The coronavirus disease (COVID-19) has become a unique global pandemic which has created a lot of fear in governments and business owners, as there is limited knowledge of the spread, prevention, treatment, containment and the long term effect of the virus.
This has led to an unprecedented lockdown with its crippling effects on the global economy. The lockdown and movement restrictions in major economies have led to low demand, crash in crude oil prices, amongst other downturns. The low crude oil prices have seen Nigeria’s foreign exchange earnings drop drastically with the depleting external reserve.

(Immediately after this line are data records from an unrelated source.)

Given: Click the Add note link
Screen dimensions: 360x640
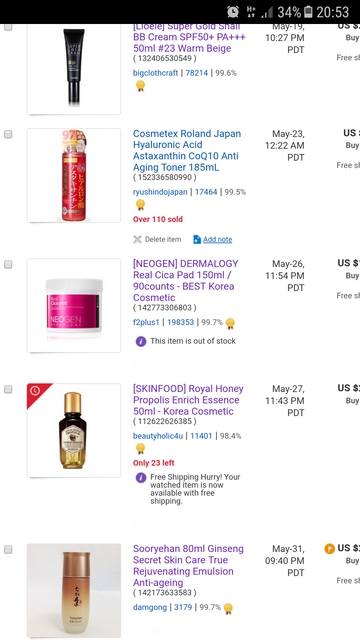Looking at the screenshot, I should click(218, 240).
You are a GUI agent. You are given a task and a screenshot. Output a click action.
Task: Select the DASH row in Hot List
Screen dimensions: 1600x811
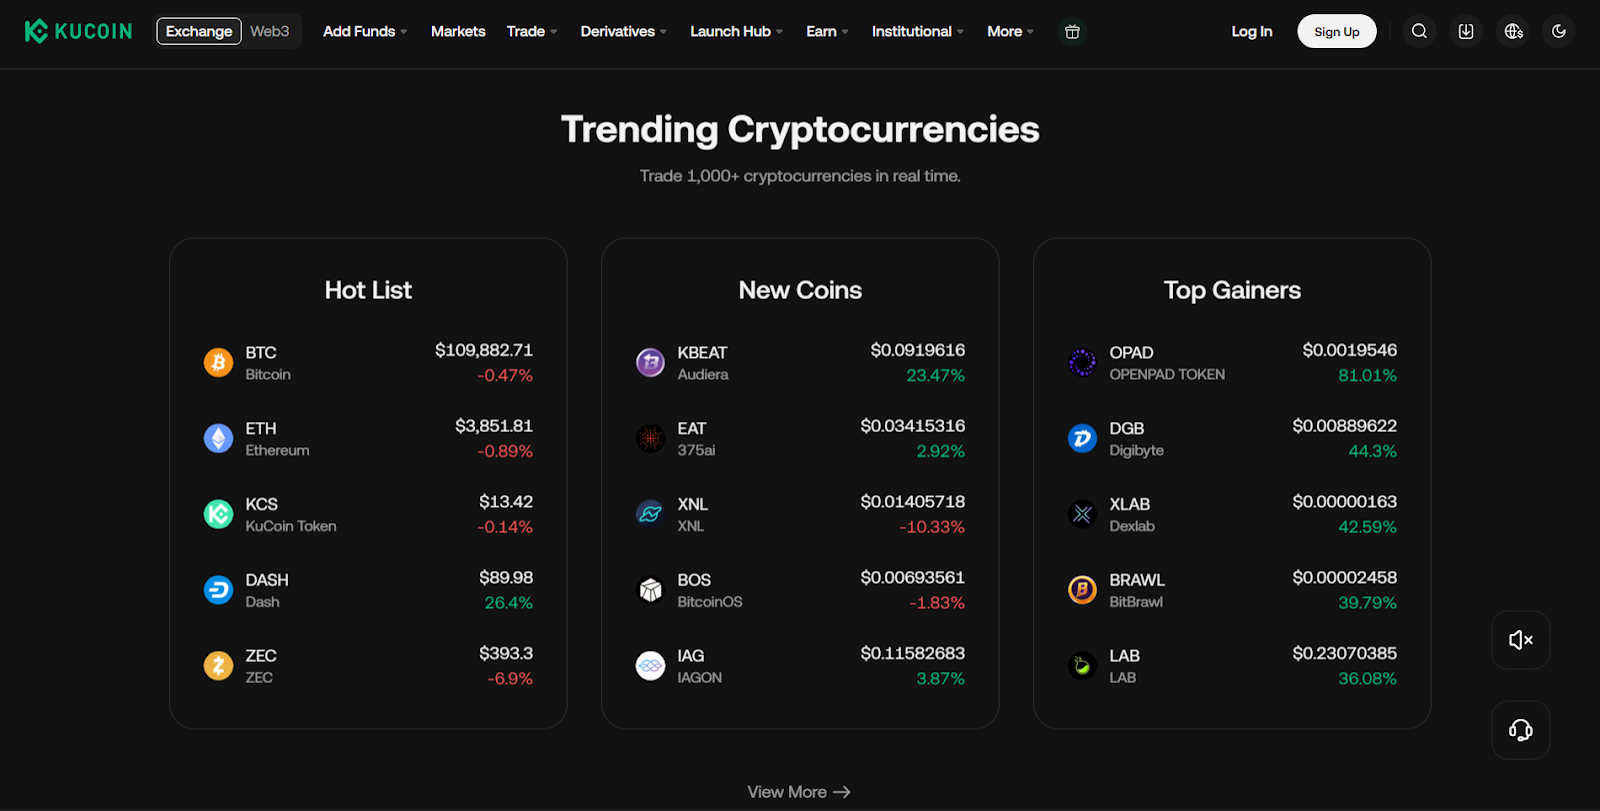(367, 589)
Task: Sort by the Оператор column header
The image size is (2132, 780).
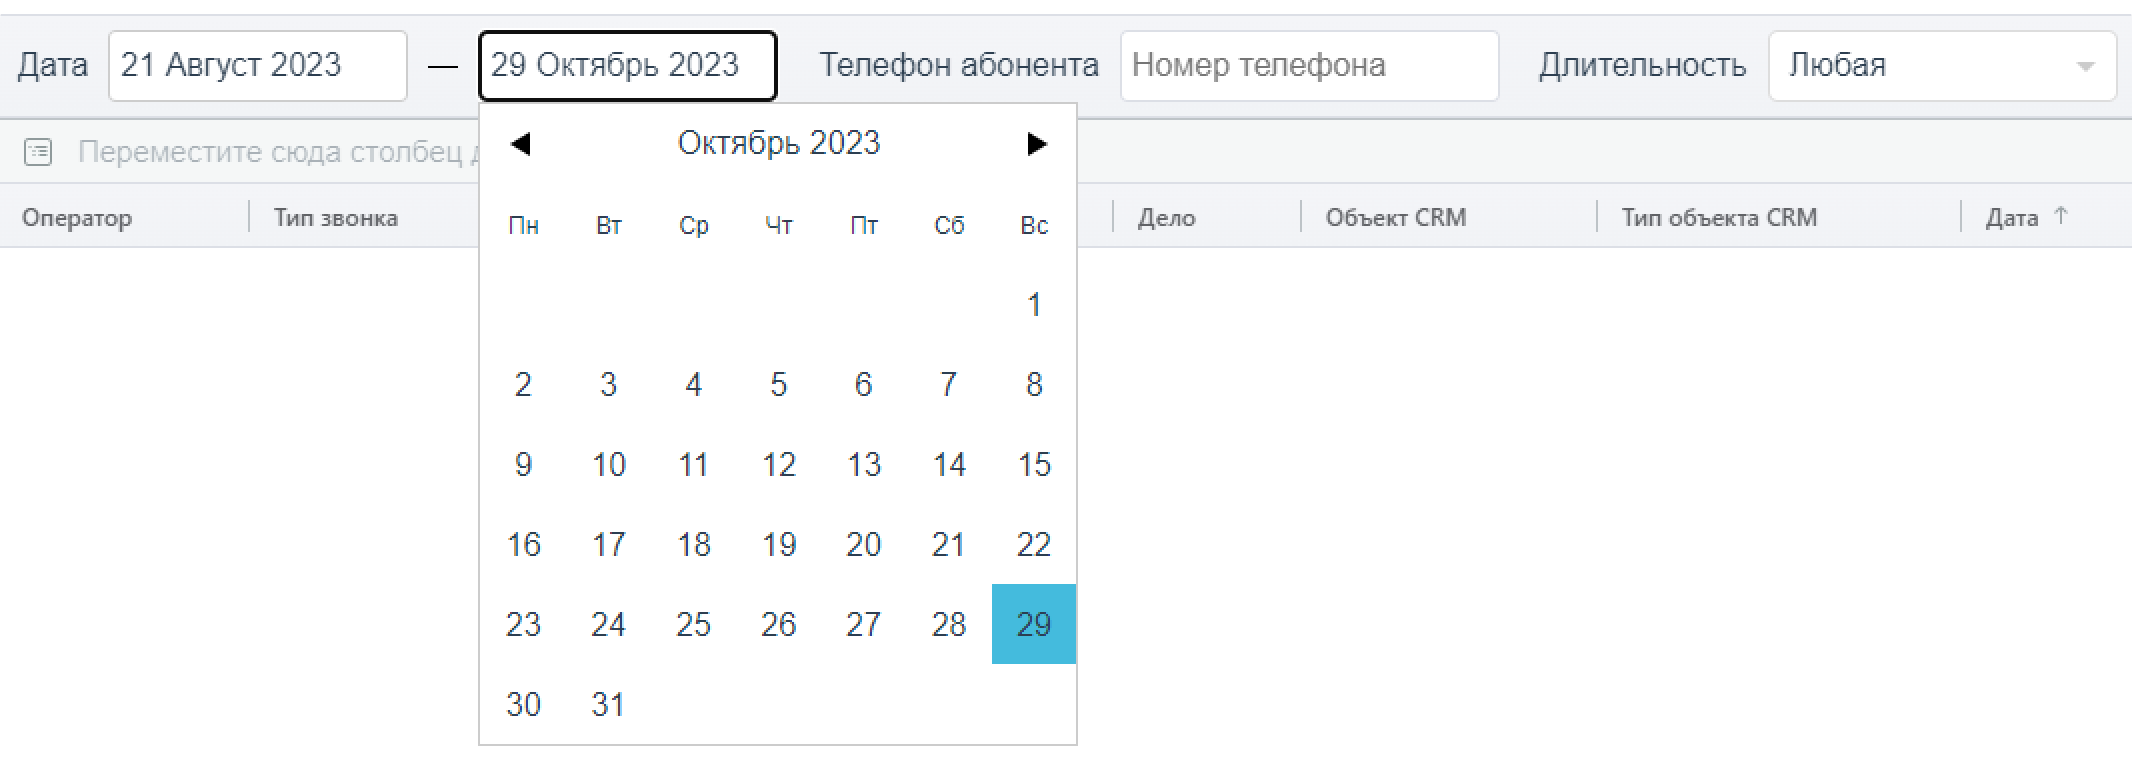Action: click(x=77, y=217)
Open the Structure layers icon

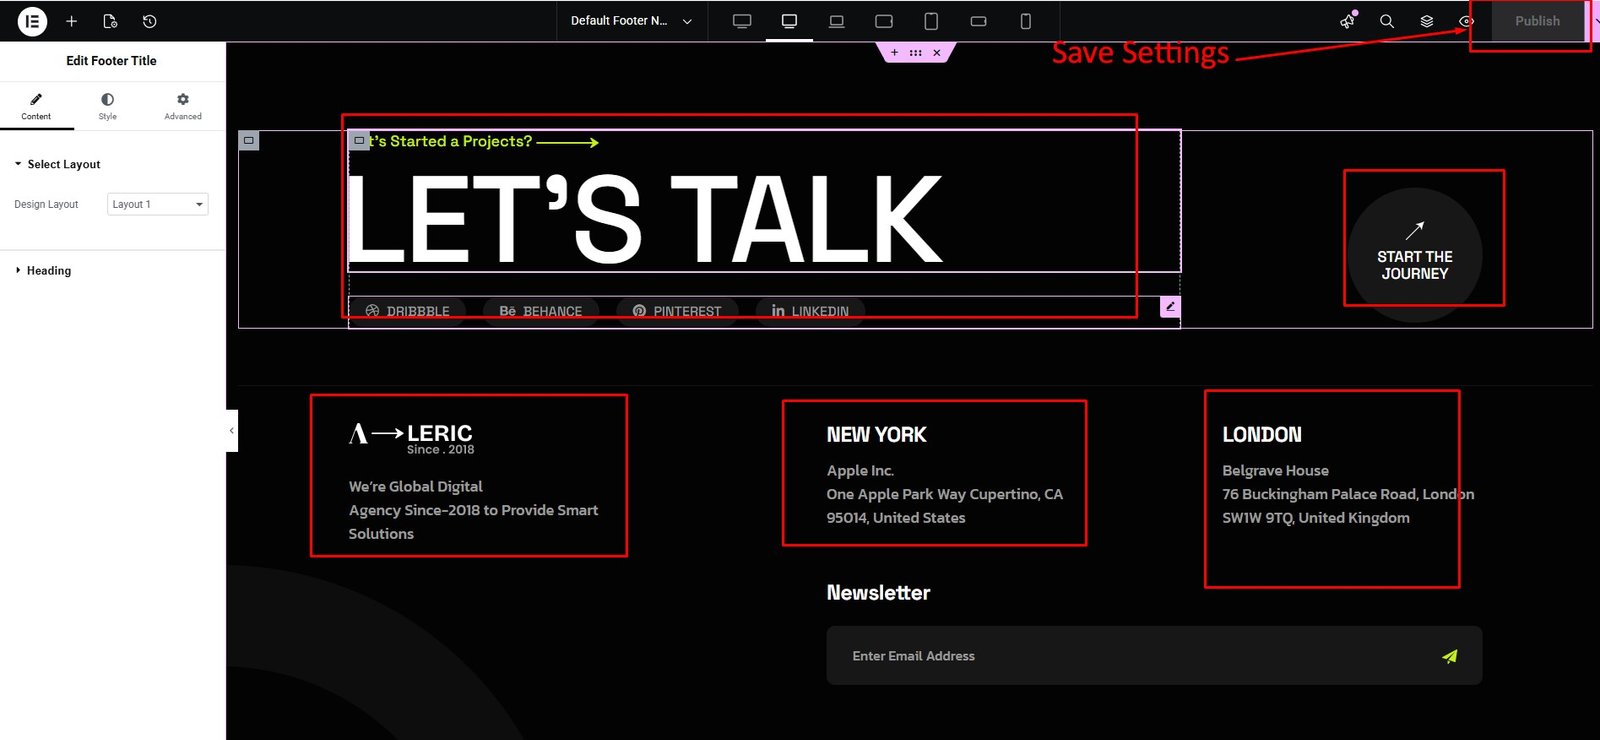click(1427, 21)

A Pan-African credit rating agency, in its report titled, ‘COVID-19 in Nigeria: Economic Perspectives and Mitigating the Risks’, has predicted that diaspora remittances for this year are going to witness a 20% decline from last year’s figure.
In absolute terms, the rating agency said that diaspora remittances would drop from the $25 billion that was achieved last year to $20 billion this year.

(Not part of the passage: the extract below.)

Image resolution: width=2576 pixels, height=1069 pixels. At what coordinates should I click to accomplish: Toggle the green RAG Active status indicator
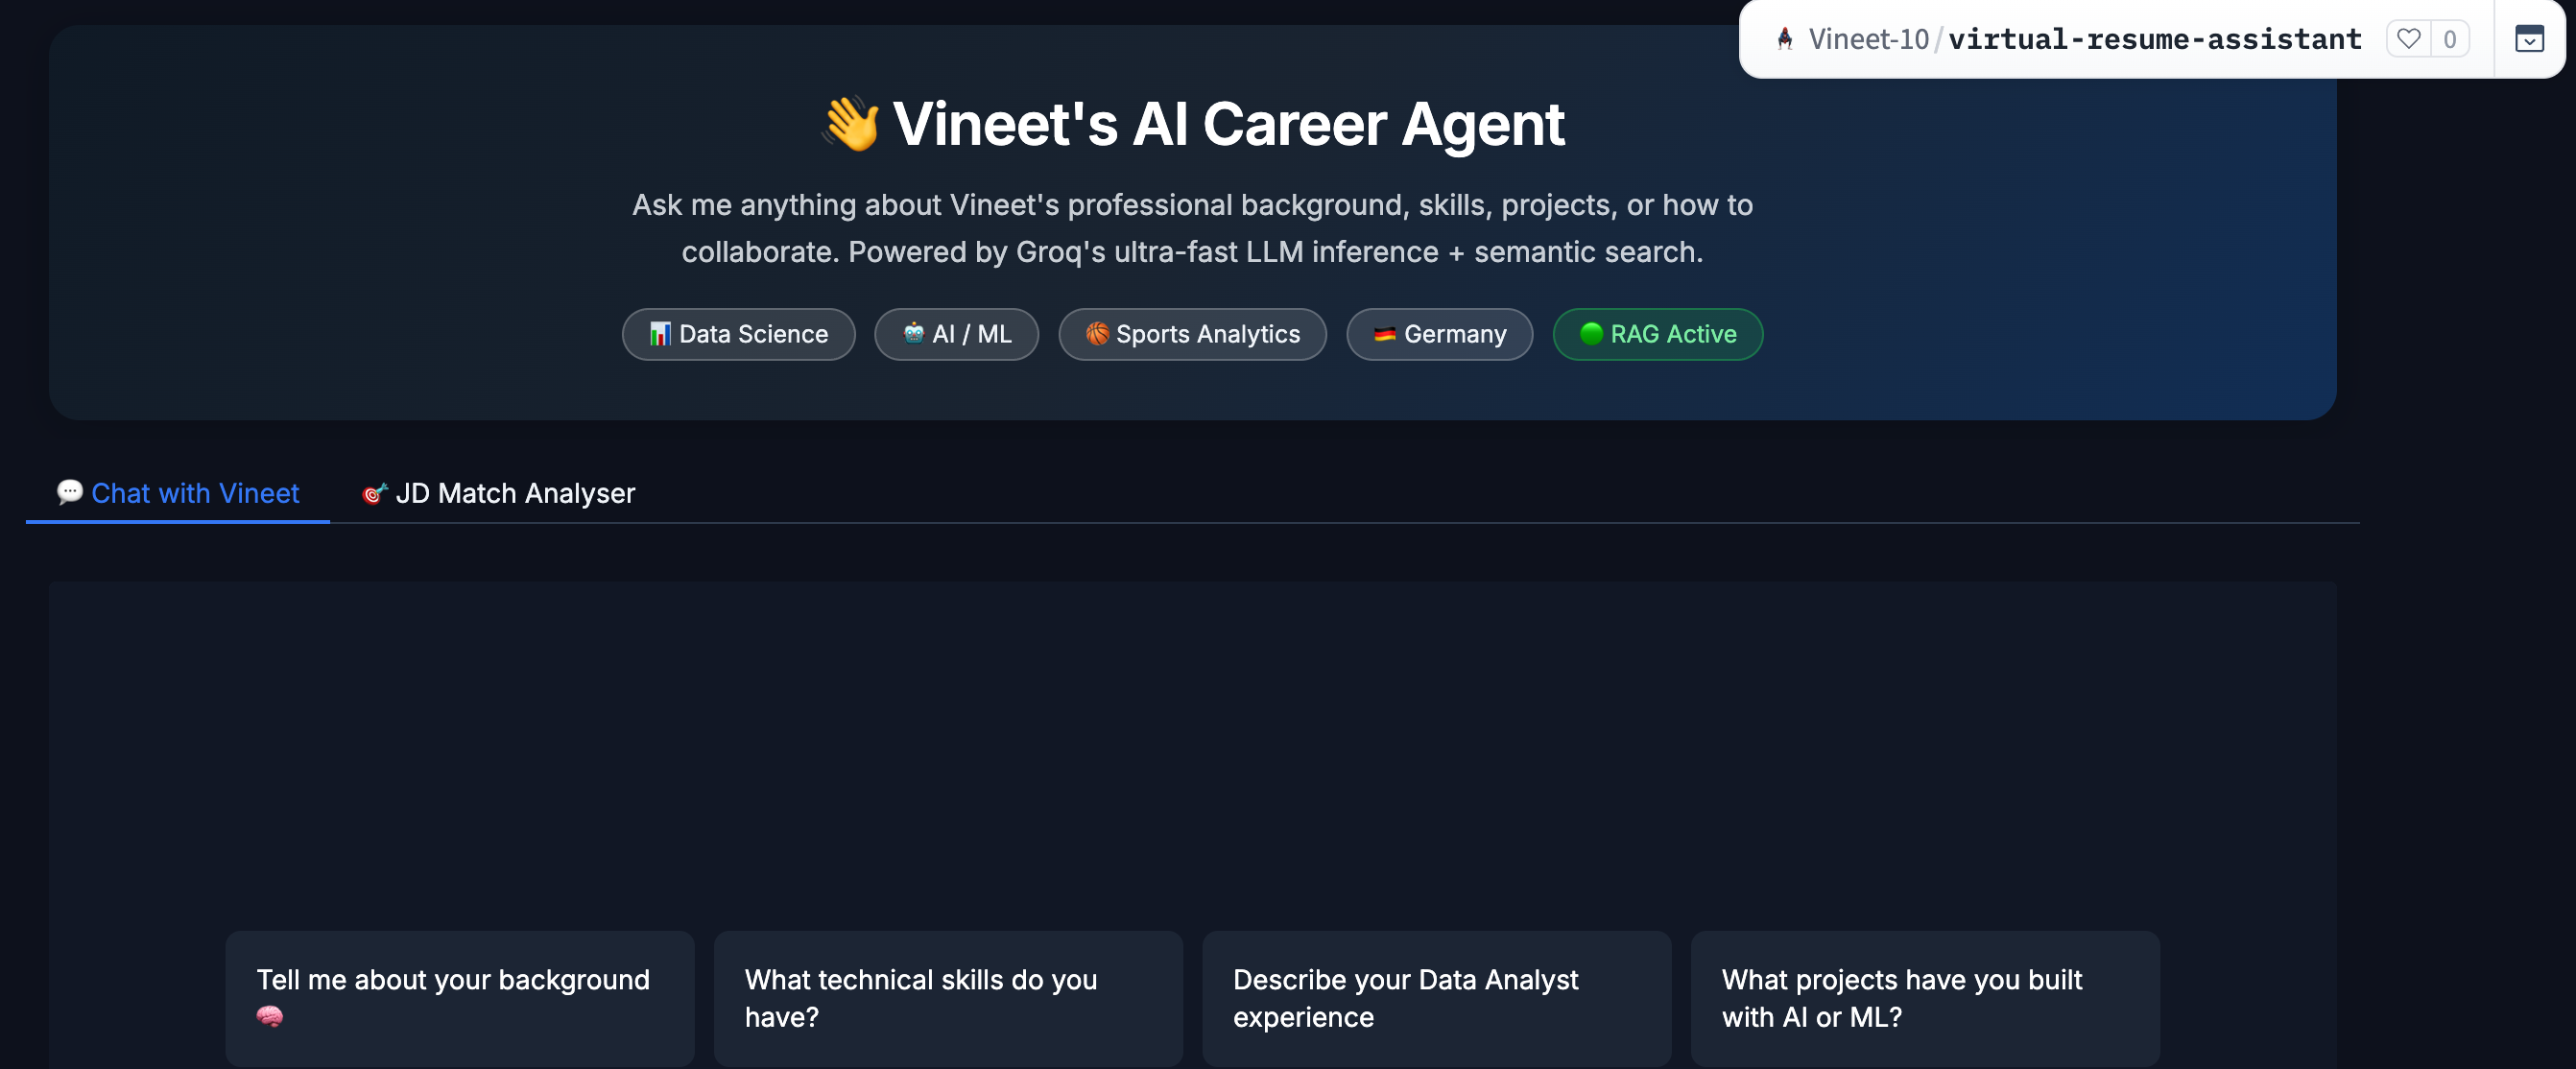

The report said, “Our prognosis also indicates that with an economic crisis in several western nations, Nigeria could see a slowdown for the first time in over a decade in workers’ remittances.
‘’We are forecasting a 20% drop in the diaspora remittances to $20 billion from $25 billion in the prior year further placing the naira under strain.”
The expected drop in diaspora remittances can be attributed to lockdowns and disruptions in economic activities globally with its adverse effect on the income of businesses and households. This will, for the first time in over a decade, have a negative effect on workers’ remittances to the country.
The decrease or slowdown in diaspora remittances will put further pressure on the country’s external reserve and the Naira.
Recall that the Central Bank of Nigeria (CBN), in reaction to low foreign exchange inflow and declining external reserve, devalued the official exchange rate from N305 per dollar to N360 per dollar and then merge the rates for the Bureau De Change operators, Investor and Exporters (I & E) window and CBN rate.
The Augusto and Company report pointed out that although the country’s import will drop due to travel restrictions and lockdowns in local and global economies, it does not believe that this will provide sufficient support for the naira.
With government of some of the world’s major economies enforcing lockdown and restrictions on both international and local travels, the consumption of energy has shrunk materially which has led to a supply glut in the crude oil market. This is further exacerbated by the trade war going on between Saudi Arabia and the Russians.